Menú
Alicia Delibes

La quinta esquina

En la URSS, un prisionero podía ser arrojado a una habitación cuadrada de muy pequeñas dimensiones con la orden de buscar una inexistente "quinta esquina": hasta que la encontrara o confesara su crimen, no saldría de allí.

En la URSS, un prisionero podía ser arrojado a una habitación cuadrada de muy pequeñas dimensiones con la orden de buscar una inexistente "quinta esquina": hasta que la encontrara o confesara su crimen, no saldría de allí.
Edvard Munch: 'El Grito' | Wikipedia

Los detenidos en la Rusia de Stalin sufrían largos interrogatorios en los que los agentes de la KGB pretendían hacerles confesar delitos que, generalmente, no habían cometido. Cuando el prisionero se negaba a aceptar las mentiras inventadas por el agente de turno de la policía secreta, tras ser torturado cruelmente, era arrojado a una habitación cuadrada de muy pequeñas dimensiones con la orden de buscar una inexistente "quinta esquina" de su celda;porque, se le decía, hasta que la encontrara o confesara su crimen no saldría de allí.

La quinta esquina es el título que el escritor ucraniano Izraíl Métter (1909-1996) escogió para una sus novelas, publicada recientemente en España por Libros del Asteroide. Métter es un autor poco conocido en España. Pertenece a la generación de escritores que, como el ucraniano Vasili Grossman (1906-1969), la rusa Lidia Chukósvkaia (1907-1996), el alemán Sebastian Haffner (1907-1999) o el húngaro Arthur Koestler (1905-1983), vivieron de niños la Primera Guerra Mundial y sobrevivieron a los regímenes totalitarios que engendró la Europa del siglo XX.

Izraíl Métter nació en la ciudad ucraniana de Járkov, en el seno de una familia de pequeños comerciantes judíos.
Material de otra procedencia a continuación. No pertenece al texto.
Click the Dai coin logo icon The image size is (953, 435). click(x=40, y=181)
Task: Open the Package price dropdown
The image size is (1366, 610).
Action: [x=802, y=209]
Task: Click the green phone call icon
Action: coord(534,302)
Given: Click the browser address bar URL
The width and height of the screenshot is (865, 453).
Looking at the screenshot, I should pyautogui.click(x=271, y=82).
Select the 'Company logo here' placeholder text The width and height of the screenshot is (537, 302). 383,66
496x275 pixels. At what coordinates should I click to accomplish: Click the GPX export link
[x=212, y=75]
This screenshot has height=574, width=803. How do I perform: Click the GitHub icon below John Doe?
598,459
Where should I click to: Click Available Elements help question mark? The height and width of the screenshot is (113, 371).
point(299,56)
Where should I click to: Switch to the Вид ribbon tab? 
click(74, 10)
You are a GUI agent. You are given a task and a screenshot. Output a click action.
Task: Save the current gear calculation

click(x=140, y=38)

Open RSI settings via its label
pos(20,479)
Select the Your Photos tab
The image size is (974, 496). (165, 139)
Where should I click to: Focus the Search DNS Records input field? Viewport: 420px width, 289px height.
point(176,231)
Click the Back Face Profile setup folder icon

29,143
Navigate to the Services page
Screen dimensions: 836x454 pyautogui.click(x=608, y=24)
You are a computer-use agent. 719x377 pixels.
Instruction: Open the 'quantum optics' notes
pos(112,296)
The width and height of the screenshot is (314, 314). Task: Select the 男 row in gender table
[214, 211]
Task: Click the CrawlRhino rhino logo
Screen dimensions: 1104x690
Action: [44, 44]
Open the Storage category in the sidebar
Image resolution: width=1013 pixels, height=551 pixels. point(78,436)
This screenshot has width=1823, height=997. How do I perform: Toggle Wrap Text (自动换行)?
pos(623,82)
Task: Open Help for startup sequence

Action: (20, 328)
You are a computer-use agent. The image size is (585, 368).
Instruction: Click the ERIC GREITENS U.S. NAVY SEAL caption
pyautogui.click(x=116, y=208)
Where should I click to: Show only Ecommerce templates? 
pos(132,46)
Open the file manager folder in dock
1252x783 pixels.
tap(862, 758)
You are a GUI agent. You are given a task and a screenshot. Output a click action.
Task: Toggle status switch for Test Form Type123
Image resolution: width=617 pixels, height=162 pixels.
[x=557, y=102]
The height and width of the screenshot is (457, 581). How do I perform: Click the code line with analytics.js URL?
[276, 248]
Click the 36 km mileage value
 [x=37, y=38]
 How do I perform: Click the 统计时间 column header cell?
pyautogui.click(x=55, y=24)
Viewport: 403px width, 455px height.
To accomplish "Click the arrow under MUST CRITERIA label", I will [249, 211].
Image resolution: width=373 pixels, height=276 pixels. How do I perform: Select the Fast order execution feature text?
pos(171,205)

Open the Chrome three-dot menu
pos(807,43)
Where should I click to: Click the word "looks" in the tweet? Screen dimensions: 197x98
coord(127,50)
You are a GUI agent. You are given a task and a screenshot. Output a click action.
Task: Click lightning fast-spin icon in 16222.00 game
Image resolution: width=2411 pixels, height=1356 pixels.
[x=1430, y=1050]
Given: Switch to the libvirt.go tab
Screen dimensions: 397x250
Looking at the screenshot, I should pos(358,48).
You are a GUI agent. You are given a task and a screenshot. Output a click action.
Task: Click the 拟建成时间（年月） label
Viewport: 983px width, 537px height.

Durante los años de entreguerras se ganó la vida como profesor de matemáticas, después de tener una formación autodidacta, pues su condición de pequeñoburgués, perteneciente a una familia de comerciantes y artesanos, le había cerrado la posibilidad de acceder a estudios superiores en el nuevo régimen soviético.

En La quinta esquina, Métter crea un personaje, Boria, cuya biografía podía ser la suya propia, que al final de los años sesenta repasa los años vividos bajo la dictadura de Stalin. Boria relata sus frustrados intentos por acceder a los estudios superiores, sus experiencias como profesor de matemáticas, la muerte de su padre, su amor imposible por la bella Katia, sus matrimonios fracasados, el sitio de Leningrado, y, finalmente, el reencuentro con los pocos conocidos que, como él, sobrevivieron milagrosamente a las purgas de Stalin y a la Segunda Guerra Mundial.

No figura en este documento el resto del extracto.